▶ **Fragmento de texto**
┄┄┄┄┄┄┄┄┄┄
Jueves 19 de Enero de 2012
Santoral: Mario, Marta, Abaco
1Samuel 18, 6-9
Mi padre Saúl te busca para matarte
Cuando volvieron de la guerra, después de haber matado David al
filisteo, las mujeres de todas las poblaciones de Israel salieron a
cantar y recibir con bailes al rey Saúl, al son alegre de panderos y
sonajas. Y cantaban a coro esta copla: "Saúl mató a mil, David a diez
mil". A Saúl le sentó mal aquella copla, y comentó enfurecido: "¡Diez
mil a David, y a mí mil! ¡Ya sólo le falta ser rey!" Y a partir de
aquel día Saúl le tomó ojeriza a David.
Delante de su hijo Jonatán y de sus ministros, Saúl habló de matar a
David. Jonatán, hijo de Saúl, quería mucho a David y le avisó: "Mi
padre Saúl te busca para matarte. Estate atento mañana y escóndete en
sitio seguro; yo saldré e iré al lado de mi padre, al campo donde tú
estés; le hablaré de ti y, si saco algo en limpio, te lo comunicaré.
┄┄┄┄┄┄┄┄┄┄
▶ **Datos sin procesar**
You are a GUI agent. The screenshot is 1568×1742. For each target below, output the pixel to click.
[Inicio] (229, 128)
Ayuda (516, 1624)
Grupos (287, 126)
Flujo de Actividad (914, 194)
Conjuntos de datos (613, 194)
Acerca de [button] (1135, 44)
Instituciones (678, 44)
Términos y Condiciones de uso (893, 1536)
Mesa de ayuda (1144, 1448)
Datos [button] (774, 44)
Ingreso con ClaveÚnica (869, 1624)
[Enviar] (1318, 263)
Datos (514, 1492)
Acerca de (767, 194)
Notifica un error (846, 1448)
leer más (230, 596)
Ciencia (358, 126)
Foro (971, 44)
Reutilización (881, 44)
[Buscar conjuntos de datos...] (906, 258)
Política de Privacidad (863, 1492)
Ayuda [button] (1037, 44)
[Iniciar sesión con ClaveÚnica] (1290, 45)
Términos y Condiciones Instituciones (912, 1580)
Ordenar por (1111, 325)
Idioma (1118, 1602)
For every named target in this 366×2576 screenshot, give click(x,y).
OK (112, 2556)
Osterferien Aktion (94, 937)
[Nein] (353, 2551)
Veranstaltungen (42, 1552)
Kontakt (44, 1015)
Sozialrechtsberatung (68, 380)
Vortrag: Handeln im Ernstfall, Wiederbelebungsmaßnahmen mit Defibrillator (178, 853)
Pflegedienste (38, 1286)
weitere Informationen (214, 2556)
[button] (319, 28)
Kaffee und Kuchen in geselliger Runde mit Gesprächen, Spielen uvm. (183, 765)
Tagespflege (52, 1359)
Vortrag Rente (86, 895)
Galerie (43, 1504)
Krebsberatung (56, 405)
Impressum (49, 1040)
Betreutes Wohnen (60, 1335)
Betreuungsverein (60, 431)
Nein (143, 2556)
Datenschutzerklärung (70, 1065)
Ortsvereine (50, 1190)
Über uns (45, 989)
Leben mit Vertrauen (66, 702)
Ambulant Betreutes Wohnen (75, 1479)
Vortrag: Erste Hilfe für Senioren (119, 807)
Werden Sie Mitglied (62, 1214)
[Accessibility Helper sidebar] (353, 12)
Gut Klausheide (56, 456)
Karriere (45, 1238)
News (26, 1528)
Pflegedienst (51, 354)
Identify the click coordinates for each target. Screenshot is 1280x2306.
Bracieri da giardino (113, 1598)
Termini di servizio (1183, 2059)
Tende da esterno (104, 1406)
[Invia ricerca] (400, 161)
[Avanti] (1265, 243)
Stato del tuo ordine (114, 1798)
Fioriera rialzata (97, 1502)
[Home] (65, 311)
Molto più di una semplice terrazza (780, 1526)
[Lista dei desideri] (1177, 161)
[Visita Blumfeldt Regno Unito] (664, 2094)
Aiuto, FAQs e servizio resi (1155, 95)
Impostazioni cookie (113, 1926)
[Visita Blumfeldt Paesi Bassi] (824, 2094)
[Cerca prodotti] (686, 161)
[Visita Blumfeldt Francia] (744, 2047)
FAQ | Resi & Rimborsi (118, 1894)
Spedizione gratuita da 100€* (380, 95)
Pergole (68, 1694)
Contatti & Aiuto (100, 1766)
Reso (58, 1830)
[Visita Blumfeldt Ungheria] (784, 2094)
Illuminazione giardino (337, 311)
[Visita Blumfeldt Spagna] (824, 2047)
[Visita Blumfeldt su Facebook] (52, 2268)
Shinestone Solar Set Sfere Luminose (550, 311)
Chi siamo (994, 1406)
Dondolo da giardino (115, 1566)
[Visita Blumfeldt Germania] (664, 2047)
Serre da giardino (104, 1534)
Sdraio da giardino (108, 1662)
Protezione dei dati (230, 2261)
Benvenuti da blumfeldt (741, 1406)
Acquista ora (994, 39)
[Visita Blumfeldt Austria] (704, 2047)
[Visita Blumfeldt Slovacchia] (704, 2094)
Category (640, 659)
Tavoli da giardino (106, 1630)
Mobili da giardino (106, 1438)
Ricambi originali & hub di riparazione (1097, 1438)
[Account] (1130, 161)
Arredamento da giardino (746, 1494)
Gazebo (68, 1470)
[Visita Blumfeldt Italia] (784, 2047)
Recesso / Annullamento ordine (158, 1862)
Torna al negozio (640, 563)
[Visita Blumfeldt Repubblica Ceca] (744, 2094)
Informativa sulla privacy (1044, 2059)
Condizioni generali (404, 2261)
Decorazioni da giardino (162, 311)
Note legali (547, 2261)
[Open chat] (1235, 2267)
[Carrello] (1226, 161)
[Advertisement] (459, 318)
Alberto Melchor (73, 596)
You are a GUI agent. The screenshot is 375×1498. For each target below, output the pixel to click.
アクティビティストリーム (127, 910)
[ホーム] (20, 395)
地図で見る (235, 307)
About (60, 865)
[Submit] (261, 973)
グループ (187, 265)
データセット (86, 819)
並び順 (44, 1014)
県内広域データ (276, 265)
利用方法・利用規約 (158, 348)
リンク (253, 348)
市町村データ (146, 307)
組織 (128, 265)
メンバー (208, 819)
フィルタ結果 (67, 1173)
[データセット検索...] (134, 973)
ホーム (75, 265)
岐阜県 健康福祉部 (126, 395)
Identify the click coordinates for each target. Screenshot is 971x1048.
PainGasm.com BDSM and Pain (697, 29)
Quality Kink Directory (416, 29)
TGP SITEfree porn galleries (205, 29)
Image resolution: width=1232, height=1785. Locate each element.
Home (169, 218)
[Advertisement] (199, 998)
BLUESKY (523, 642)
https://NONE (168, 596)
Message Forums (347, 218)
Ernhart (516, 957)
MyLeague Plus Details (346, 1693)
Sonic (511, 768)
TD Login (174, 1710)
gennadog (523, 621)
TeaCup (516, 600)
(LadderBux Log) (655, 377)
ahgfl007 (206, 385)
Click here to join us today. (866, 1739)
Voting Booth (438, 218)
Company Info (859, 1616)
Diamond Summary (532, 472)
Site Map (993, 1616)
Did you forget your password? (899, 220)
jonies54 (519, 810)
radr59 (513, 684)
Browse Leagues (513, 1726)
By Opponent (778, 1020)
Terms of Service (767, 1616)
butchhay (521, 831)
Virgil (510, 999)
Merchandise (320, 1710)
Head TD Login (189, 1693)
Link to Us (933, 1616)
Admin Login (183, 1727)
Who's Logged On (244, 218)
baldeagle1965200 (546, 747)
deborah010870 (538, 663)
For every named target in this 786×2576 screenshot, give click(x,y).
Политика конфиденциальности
┄┄┄┄┄┄┄┄┄┄
▶ **Lista de actividades**
**a)** Reproduce el fragmento entre "Jueves 19 de" y "ojeriza a David.", ambos incluidos, y sustituye "copla" por "canción".
**b)** Enumera los personajes que se nombran con nombre propio en el relato del fragmento, sin contar el santoral.

▶ **Respuestas**
**a)**
Jueves 19 de Enero de 2012
Santoral: Mario, Marta, Abaco
1Samuel 18, 6-9
Mi padre Saúl te busca para matarte
Cuando volvieron de la guerra, después de haber matado David al
filisteo, las mujeres de todas las poblaciones de Israel salieron a
cantar y recibir con bailes al rey Saúl, al son alegre de panderos y
sonajas. Y cantaban a coro esta canción: "Saúl mató a mil, David a diez
mil". A Saúl le sentó mal aquella canción, y comentó enfurecido: "¡Diez
mil a David, y a mí mil! ¡Ya sólo le falta ser rey!" Y a partir de
aquel día Saúl le tomó ojeriza a David.

**b)** Saúl, David, Jonatán